**Supplied material**.

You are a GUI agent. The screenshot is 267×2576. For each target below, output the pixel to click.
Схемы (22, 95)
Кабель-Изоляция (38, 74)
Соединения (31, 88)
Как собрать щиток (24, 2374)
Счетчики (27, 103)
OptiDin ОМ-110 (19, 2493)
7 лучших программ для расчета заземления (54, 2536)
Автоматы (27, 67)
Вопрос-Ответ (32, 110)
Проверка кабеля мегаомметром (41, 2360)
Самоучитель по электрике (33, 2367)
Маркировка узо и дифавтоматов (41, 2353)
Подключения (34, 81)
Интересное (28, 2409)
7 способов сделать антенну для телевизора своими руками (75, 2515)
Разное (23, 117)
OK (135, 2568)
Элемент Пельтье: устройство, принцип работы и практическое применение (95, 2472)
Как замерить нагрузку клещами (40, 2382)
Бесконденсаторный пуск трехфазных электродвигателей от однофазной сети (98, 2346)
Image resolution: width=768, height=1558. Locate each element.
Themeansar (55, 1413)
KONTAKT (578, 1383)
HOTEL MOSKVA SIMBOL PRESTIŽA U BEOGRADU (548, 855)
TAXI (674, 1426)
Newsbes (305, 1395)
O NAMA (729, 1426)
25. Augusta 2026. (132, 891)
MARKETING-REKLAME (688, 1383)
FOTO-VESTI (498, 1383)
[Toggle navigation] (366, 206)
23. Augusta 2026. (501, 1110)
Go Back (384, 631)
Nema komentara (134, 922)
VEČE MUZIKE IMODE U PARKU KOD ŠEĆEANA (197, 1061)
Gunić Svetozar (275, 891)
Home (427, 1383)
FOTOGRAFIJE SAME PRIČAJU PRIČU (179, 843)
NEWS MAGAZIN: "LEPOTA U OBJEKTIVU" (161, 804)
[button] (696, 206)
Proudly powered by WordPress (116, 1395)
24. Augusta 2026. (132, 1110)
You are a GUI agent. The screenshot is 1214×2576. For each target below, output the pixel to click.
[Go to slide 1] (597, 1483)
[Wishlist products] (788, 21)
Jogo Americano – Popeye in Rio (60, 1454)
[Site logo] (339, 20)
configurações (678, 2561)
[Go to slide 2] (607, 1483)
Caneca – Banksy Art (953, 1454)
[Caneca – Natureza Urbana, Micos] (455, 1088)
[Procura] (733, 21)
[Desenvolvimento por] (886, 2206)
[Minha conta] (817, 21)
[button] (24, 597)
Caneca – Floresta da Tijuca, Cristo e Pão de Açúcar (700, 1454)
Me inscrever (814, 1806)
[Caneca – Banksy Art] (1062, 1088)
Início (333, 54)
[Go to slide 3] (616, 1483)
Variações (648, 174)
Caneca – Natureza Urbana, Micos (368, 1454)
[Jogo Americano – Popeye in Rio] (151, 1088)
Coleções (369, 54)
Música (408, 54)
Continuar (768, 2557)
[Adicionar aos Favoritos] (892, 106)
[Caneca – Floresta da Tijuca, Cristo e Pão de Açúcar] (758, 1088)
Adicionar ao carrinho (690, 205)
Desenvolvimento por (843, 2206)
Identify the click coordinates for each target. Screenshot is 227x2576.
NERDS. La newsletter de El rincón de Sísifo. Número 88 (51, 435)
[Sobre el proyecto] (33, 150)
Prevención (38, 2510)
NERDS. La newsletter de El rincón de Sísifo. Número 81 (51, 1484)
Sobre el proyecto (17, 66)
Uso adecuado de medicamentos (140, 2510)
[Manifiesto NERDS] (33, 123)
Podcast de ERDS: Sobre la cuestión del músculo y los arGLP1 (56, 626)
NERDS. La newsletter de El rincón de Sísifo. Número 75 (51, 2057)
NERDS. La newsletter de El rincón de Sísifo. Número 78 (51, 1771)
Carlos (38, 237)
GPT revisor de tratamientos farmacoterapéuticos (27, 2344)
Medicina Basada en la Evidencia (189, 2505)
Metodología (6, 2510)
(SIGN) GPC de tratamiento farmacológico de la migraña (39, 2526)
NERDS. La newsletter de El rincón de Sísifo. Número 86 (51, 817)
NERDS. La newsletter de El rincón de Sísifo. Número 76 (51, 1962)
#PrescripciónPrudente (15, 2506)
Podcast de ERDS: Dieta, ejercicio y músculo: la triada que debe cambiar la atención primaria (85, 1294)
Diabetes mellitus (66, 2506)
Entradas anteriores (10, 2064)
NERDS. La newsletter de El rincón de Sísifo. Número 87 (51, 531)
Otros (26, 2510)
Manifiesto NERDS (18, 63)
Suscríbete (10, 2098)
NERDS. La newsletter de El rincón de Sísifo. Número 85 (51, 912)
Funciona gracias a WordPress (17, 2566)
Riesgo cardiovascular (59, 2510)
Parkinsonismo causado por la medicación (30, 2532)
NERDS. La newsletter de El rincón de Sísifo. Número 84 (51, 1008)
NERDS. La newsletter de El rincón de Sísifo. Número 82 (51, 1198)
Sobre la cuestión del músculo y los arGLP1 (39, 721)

**Exercise prompt**.
With the line holding "Adicionar ao carrinho (690, 205)" as the first and the line holding "Manifiesto NERDS (18, 63)" as the last, please transcribe exactly the lines of the material above in that range and nothing else.

**Solution for this problem**.
Adicionar ao carrinho (690, 205)
Desenvolvimento por (843, 2206)
Identify the click coordinates for each target. Screenshot is 227x2576.
NERDS. La newsletter de El rincón de Sísifo. Número 88 (51, 435)
[Sobre el proyecto] (33, 150)
Prevención (38, 2510)
NERDS. La newsletter de El rincón de Sísifo. Número 81 (51, 1484)
Sobre el proyecto (17, 66)
Uso adecuado de medicamentos (140, 2510)
[Manifiesto NERDS] (33, 123)
Podcast de ERDS: Sobre la cuestión del músculo y los arGLP1 (56, 626)
NERDS. La newsletter de El rincón de Sísifo. Número 75 (51, 2057)
NERDS. La newsletter de El rincón de Sísifo. Número 78 (51, 1771)
Carlos (38, 237)
GPT revisor de tratamientos farmacoterapéuticos (27, 2344)
Medicina Basada en la Evidencia (189, 2505)
Metodología (6, 2510)
(SIGN) GPC de tratamiento farmacológico de la migraña (39, 2526)
NERDS. La newsletter de El rincón de Sísifo. Número 86 (51, 817)
NERDS. La newsletter de El rincón de Sísifo. Número 76 (51, 1962)
#PrescripciónPrudente (15, 2506)
Podcast de ERDS: Dieta, ejercicio y músculo: la triada que debe cambiar la atención primaria (85, 1294)
Diabetes mellitus (66, 2506)
Entradas anteriores (10, 2064)
NERDS. La newsletter de El rincón de Sísifo. Número 87 (51, 531)
Otros (26, 2510)
Manifiesto NERDS (18, 63)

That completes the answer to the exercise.